The various osteotomy and plating techniques used in the past to treat genu recurvatum have some potential disadvantages. These include incomplete correction, patella baja, knee pain/stiffness and the need to remove metalwork at a later date.5,8 There are also complications from bone graft donor site morbidity.12 Additionally, there are often other associated deformities such as genu valgum and limb length deformities that may not be amenable to correction with a single osteotomy. Distraction osteogenesis overcomes these complications and can potentially treat multiple deformities with a single procedure, avoiding the need for bone graft. Other advantages include early weight bearing on the limb and a potential shorter hospital stay. The angle between the anterior cortical line of the femur and the anterior cortical line of the tibia was used as a surrogate for the aPPTA for both preoperative planning and to assess correction. It can be difficult to measure the aPPTA if the ring is placed very proximally, as it will obscure the proximal joint line. Maximum hyperextension is needed to calculate this angle. This angle depends on the effort and ability of the radiology technicians to obtain maximum hyperextension. Some assistance may be required to help push the patient’s knee into maximum hyperextension to ensure accurate effort. It also requires intensive postoperative physiotherapy because if there is an unrecognized knee flexion contracture, there may be unintentional under correction of the deformity.
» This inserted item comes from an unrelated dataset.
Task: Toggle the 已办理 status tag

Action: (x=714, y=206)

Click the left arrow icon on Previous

There are currently no studies in the literature looking at correction of proximal tibia recurvatum using hexapod frames. The results are similar to studies examining the use of an Ilizarov construct in terms of numbers of patients and outcomes. No complications occurred in this series, in particular, no common peroneal nerve palsies, compartment syndromes and no bone or joint infection. The peroneal nerve is monitored throughout and protected by the gradual correction of the hexapod frame. Infection is a constant possibility with the frame; joint sepsis is limited particularly by careful positioning of pins and wires away from the joint capsule. Finally, there were no significant discrepancies between patellar height radiologically after treatment which is attributed to the osteotomy position as well as a strict regimen of physiotherapy to maintain ROM.
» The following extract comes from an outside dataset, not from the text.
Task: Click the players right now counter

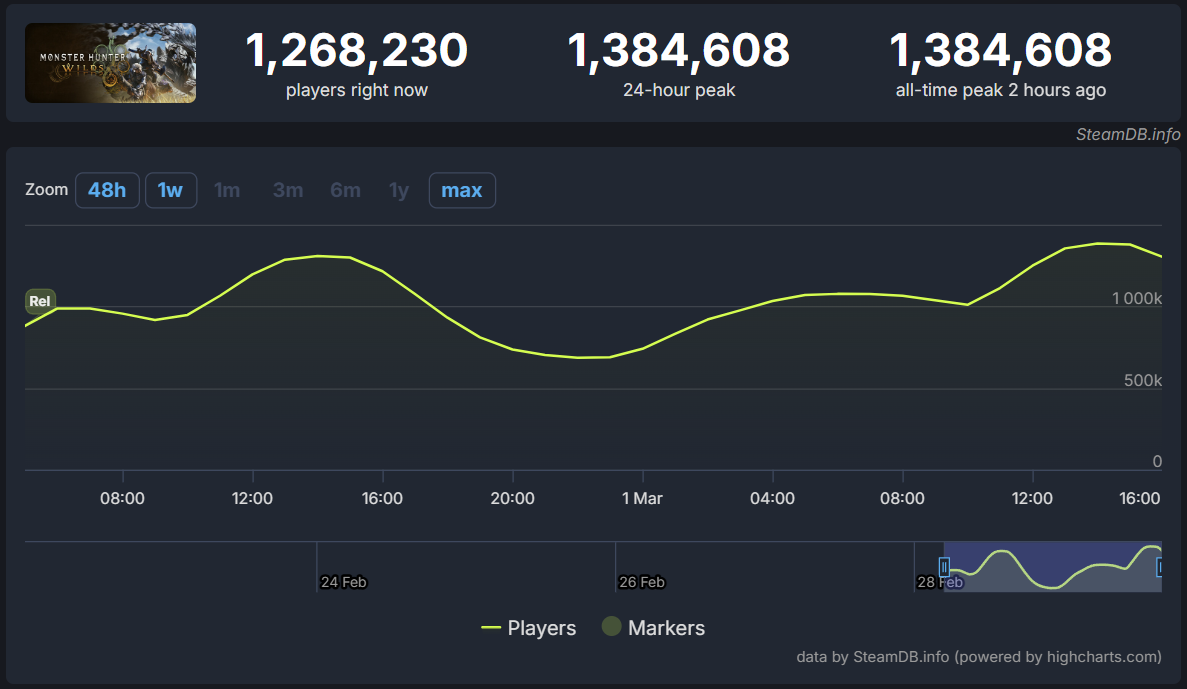Action: pos(357,50)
Small patient numbers are a limitation of this study. This is in keeping with the published literature surrounding the operative management of this rare condition. Other limitations of this study include the retrospective nature and variable length of follow-up.
CONCLUSION
We conclude from our data that hexapod fixators are a safe and effective surgical technique allowing correction of genu recurvatum and concomitant deformities as well as any associated limb length discrepancy.
CLINICAL SIGNIFICANCE
Genu recurvatum deformity correction provides a challenging compilation of soft tissue and bony components. Hexapod fixators can address these simultaneously and accurately with low risk of complications.
ACKNOWLEDGEMENTS
Manufacturer Name
Hexapod Frame
Orthex: Manufacturer: OrthoPediatrics, Warsaw, Indiana
Taylor Spatial Frame (TSF): Manufacturer: Smith and Nephew, London, United Kingdom
Consent: This study presents a retrospective review of data. An informed consent was not required for this retrospective review as per local institutional ethics board.
All procedures performed in studies involving human participants were in accordance with the ethical standards of the institutional and/or national research committee and with the 1964 Helsinki declaration and its later amendments or comparable ethical standards.